Purpose  To evaluate the relationship between genetic polymorphisms of the adrenergic receptor (ADR) and diurnal intraocular pressure (IOP) curve in Normal-tension glaucoma (NTG) patients.

Design  Prospective comparative case series

Participants: Eighty-six untreated patients with NTG were recruited in this study.

Methods: The IOP of both eyes was measured with a Goldmann applanation tonometer in the sitting position at 3 hour intervals from 0600 to 2400 hours for two consecutive days. IOP data from the eye with the greater visual field defect was used for statistical analysis. The mean IOP over two days was used for each time point. Genetic polymorphisms in α1A-, α2A-, α2B-, α2C-, β1-, β2- and β3-ADR were determined mainly by direct DNA sequencing. The relationship between IOP and genetic polymorphisms was statistically analyzed.

Main Outcome Measurements: IOP and genotypes of genetic polymorphisms

Results  Diurnal mean IOP of the subjects was 14.0 ± 1.9 mmHg (mean ± standard deviation). The peak IOP (15.2±2.2 mmHg) occurred at 1200, while the trough IOP (13.5±2.3 mmHg) occurred at 2400. There was a significant effect of time on diurnal IOP levels shown by repeated measures ANOVA (P<0.001), which indicated the presence of diurnal IOP fluctuations.
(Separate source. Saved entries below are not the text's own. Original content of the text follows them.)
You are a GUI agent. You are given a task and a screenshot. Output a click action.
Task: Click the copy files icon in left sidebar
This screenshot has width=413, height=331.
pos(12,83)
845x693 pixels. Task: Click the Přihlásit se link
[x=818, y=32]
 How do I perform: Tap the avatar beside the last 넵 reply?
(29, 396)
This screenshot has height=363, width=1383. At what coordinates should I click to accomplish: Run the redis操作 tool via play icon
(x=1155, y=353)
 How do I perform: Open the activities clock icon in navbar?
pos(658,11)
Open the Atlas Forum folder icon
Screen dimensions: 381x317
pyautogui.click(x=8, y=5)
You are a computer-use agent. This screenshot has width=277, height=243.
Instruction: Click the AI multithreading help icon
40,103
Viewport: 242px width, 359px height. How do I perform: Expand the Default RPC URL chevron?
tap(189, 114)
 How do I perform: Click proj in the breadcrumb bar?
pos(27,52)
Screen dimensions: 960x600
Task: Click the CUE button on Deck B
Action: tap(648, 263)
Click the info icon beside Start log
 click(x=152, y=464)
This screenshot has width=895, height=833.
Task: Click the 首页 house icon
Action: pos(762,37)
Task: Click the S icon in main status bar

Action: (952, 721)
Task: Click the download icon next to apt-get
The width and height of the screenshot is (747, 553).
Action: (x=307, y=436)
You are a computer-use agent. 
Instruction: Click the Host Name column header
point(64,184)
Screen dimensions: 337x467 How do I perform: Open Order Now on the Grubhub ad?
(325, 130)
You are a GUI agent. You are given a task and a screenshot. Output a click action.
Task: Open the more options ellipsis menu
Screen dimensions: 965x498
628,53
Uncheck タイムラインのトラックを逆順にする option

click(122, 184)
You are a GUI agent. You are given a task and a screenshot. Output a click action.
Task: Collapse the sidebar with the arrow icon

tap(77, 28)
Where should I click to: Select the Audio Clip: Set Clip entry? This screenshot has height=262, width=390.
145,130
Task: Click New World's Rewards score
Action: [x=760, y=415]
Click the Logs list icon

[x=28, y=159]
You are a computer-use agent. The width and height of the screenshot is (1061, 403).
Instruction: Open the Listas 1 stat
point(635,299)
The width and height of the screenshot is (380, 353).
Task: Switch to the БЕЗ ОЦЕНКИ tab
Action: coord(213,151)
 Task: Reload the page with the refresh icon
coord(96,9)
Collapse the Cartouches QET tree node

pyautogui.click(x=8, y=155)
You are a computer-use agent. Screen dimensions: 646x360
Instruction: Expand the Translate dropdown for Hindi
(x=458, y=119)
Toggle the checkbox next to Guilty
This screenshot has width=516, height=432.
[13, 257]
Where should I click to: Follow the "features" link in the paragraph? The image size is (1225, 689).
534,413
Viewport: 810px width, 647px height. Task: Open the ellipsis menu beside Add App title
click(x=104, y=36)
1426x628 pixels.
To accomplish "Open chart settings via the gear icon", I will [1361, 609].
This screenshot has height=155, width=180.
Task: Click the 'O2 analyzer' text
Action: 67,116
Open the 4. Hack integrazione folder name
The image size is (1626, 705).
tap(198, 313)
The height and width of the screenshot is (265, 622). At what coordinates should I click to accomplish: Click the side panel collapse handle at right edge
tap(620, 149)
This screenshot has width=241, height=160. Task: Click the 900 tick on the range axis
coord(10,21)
Diurnal IOP levels were significantly different between the major homozygotes and minor carriers of Del 301-303 in α2B-ADR (P=0.017), Del 322-325 in α2C-ADR (P=0.040) and S49G in β1-ADR (P=0.024), but that the interaction of genotype of these 3 polymorphisms and time was not significant. These results indicated that the major homozygotes and minor carriers had parallel diurnal IOP curves but significantly different diurnal IOP levels. For other polymorphisms, diurnal IOP levels showed no significant differences between the major homozygotes and minor carriers.

Conclusion  Genetic polymorphisms of ADR may alter the untreated IOP level of NTG patients.